Ortega later became a law professor at the Universidad Santa María and still holds the title. She also served as a legal consultant to the state TV channel, Venezolana de Televisión.

==Prosecutor General==
In April 2002, Ortega joined the public prosecution service, in the Ministerio Público.

She was Prosecutor General under Nicolás Maduro when arrest warrants and indictments were issued against opposition leader Leopoldo López. After her dismissal as Prosecutor General, Ortega stated that she was pressured to bring about trumped up charges against López.

Ortega denounced the rupture of democracy in Venezuela when the Venezuelan Supreme Court, in a move broadly, both nationally and internationally, considered a power grab, assumed powers constitutionally attributed to the National Assembly.

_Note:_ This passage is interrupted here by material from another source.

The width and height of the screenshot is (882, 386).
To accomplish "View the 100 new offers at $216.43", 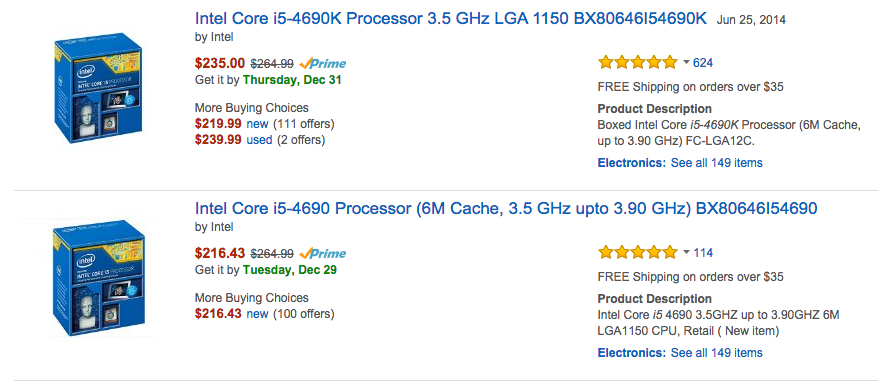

The move was seen as a betrayal by the Maduro government and resulted in subsequent accusations by the Maduro government and the Venezuelan Supreme Court.

On 29 June 2017, the Supreme Court barred her from leaving the country and froze her assets, due to alleged "serious misconduct" in office.

She was dismissed as Prosecutor General by the newly established National Constituent Assembly on 5 August 2017.

==Later life==
Tarek William Saab, the replacement Prosecutor General appointed by the Constituent Assembly, stated on 16 August 2017 that Ortega and her husband, German Ferrer, operated an extortion group. The Constituent Assembly ordered their arrest the next day and the couple fled to Colombia. Ferrer said the charges were political in nature.

Ortega and Ferrer fled from Venezuela by speedboat to Aruba and then flew into Colombia. Ortega stated that the Maduro government would "deprive me of my life".

In late August 2017, Maduro said he was seeking an international arrest warrant for both Ortega and her husband because they had been involved in serious crimes.